> [Problem to solve]: Retype, exactly and only, each line from the one containing "univerzalni merilni trak (482, 550)" to the end of the records below.

====== Input

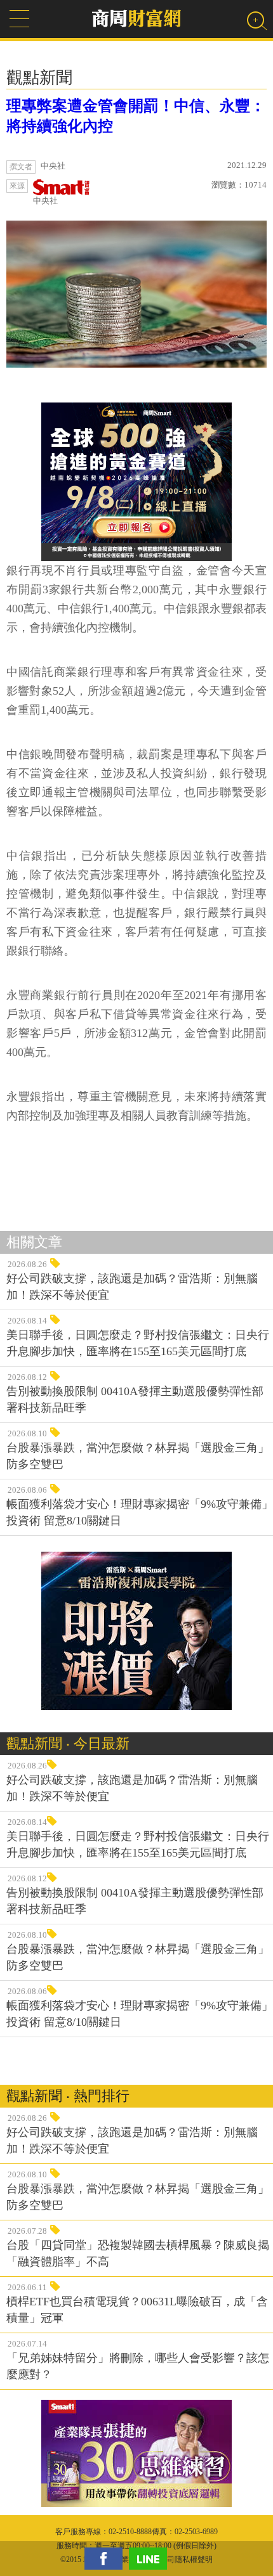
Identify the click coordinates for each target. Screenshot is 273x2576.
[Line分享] (151, 2558)
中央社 (45, 200)
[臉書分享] (106, 2558)
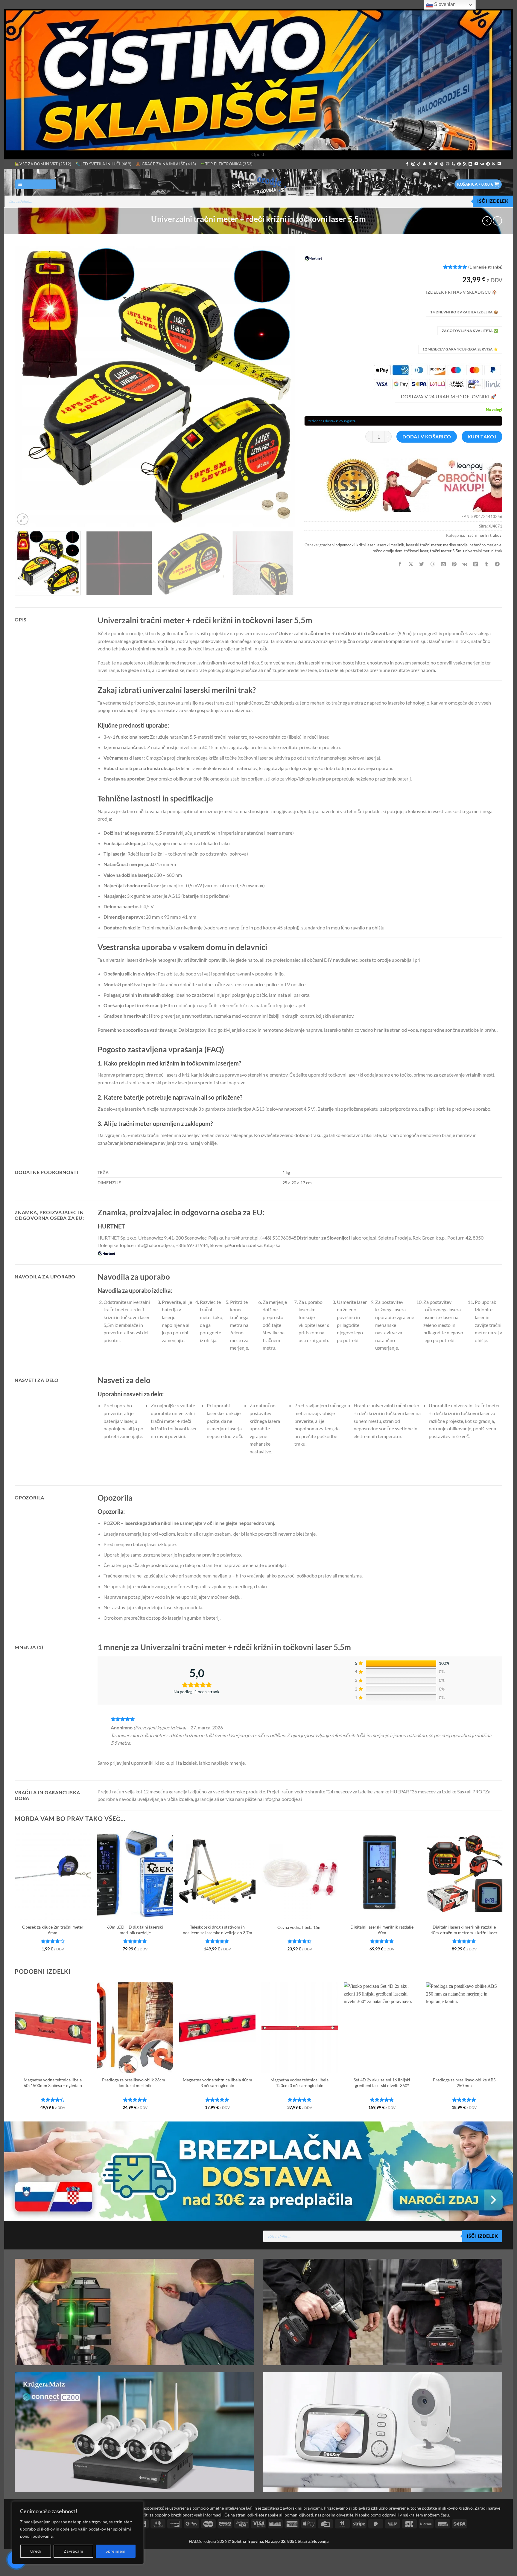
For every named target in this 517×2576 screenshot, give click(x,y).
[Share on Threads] (432, 564)
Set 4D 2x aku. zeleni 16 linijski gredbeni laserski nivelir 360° (382, 2082)
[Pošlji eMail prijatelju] (443, 564)
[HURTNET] (313, 258)
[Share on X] (411, 564)
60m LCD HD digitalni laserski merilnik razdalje (135, 1929)
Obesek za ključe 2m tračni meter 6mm (52, 1929)
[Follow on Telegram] (488, 164)
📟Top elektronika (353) (226, 163)
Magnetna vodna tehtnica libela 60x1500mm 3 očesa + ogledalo (53, 2082)
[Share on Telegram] (497, 564)
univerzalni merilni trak (482, 550)
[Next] (282, 386)
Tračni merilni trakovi (484, 535)
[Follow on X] (430, 164)
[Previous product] (497, 220)
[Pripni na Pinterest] (454, 564)
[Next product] (487, 220)
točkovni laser (416, 550)
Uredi (35, 2551)
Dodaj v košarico (426, 436)
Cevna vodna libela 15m (299, 1927)
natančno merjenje (485, 544)
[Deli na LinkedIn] (476, 564)
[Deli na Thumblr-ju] (487, 564)
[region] (78, 2532)
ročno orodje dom (387, 550)
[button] (35, 184)
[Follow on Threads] (442, 164)
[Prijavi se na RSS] (464, 164)
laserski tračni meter (423, 544)
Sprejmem (115, 2551)
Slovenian (444, 4)
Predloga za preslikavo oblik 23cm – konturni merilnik (135, 2082)
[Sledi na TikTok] (419, 164)
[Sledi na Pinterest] (459, 164)
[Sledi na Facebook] (407, 164)
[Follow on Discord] (499, 164)
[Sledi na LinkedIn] (470, 164)
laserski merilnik (390, 544)
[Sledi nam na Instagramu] (413, 164)
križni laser (365, 544)
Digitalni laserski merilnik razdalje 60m (381, 1929)
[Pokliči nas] (453, 164)
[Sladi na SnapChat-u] (424, 164)
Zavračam (73, 2551)
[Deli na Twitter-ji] (422, 564)
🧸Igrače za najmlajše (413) (166, 163)
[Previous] (27, 386)
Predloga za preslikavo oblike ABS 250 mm (464, 2082)
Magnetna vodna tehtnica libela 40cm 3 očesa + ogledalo (217, 2082)
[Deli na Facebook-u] (400, 564)
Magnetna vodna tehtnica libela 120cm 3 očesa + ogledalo (299, 2082)
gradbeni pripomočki (337, 544)
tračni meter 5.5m (445, 550)
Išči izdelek (492, 201)
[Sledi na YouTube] (476, 164)
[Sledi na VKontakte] (482, 164)
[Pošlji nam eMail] (447, 164)
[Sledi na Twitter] (436, 164)
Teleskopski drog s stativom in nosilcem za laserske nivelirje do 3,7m (217, 1929)
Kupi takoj (482, 436)
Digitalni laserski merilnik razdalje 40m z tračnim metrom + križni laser (464, 1929)
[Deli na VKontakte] (465, 564)
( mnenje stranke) (485, 266)
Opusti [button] (258, 154)
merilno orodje (455, 544)
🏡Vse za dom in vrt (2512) (43, 163)
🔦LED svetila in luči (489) (103, 163)
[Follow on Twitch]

============

> [Output for this exercise]:
univerzalni merilni trak (482, 550)
[Next] (282, 386)
Tračni merilni trakovi (484, 535)
[Follow on X] (430, 164)
[Previous product] (497, 220)
[Pripni na Pinterest] (454, 564)
[Next product] (487, 220)
točkovni laser (416, 550)
Uredi (35, 2551)
Dodaj v košarico (426, 436)
Cevna vodna libela 15m (299, 1927)
natančno merjenje (485, 544)
[Deli na LinkedIn] (476, 564)
[Deli na Thumblr-ju] (487, 564)
[region] (78, 2532)
ročno orodje dom (387, 550)
[button] (35, 184)
[Follow on Threads] (442, 164)
[Prijavi se na RSS] (464, 164)
laserski tračni meter (423, 544)
Sprejmem (115, 2551)
Slovenian (444, 4)
Predloga za preslikavo oblik 23cm – konturni merilnik (135, 2082)
[Sledi na TikTok] (419, 164)
[Sledi na Pinterest] (459, 164)
[Sledi na Facebook] (407, 164)
[Follow on Discord] (499, 164)
[Sledi na LinkedIn] (470, 164)
laserski merilnik (390, 544)
[Sledi nam na Instagramu] (413, 164)
križni laser (365, 544)
Digitalni laserski merilnik razdalje 60m (381, 1929)
[Pokliči nas] (453, 164)
[Sladi na SnapChat-u] (424, 164)
Zavračam (73, 2551)
[Deli na Twitter-ji] (422, 564)
🧸Igrače za najmlajše (413) (166, 163)
[Previous] (27, 386)
Predloga za preslikavo oblike ABS 250 mm (464, 2082)
Magnetna vodna tehtnica libela 40cm 3 očesa + ogledalo (217, 2082)
[Deli na Facebook-u] (400, 564)
Magnetna vodna tehtnica libela 120cm 3 očesa + ogledalo (299, 2082)
gradbeni pripomočki (337, 544)
tračni meter 5.5m (445, 550)
Išči izdelek (492, 201)
[Sledi na YouTube] (476, 164)
[Sledi na VKontakte] (482, 164)
[Pošlji nam eMail] (447, 164)
[Sledi na Twitter] (436, 164)
Teleskopski drog s stativom in nosilcem za laserske nivelirje do 3,7m (217, 1929)
Kupi takoj (482, 436)
Digitalni laserski merilnik razdalje 40m z tračnim metrom + križni laser (464, 1929)
[Deli na VKontakte] (465, 564)
( mnenje stranke) (485, 266)
Opusti [button] (258, 154)
merilno orodje (455, 544)
🏡Vse za dom in vrt (2512) (43, 163)
🔦LED svetila in luči (489) (103, 163)
[Follow on Twitch]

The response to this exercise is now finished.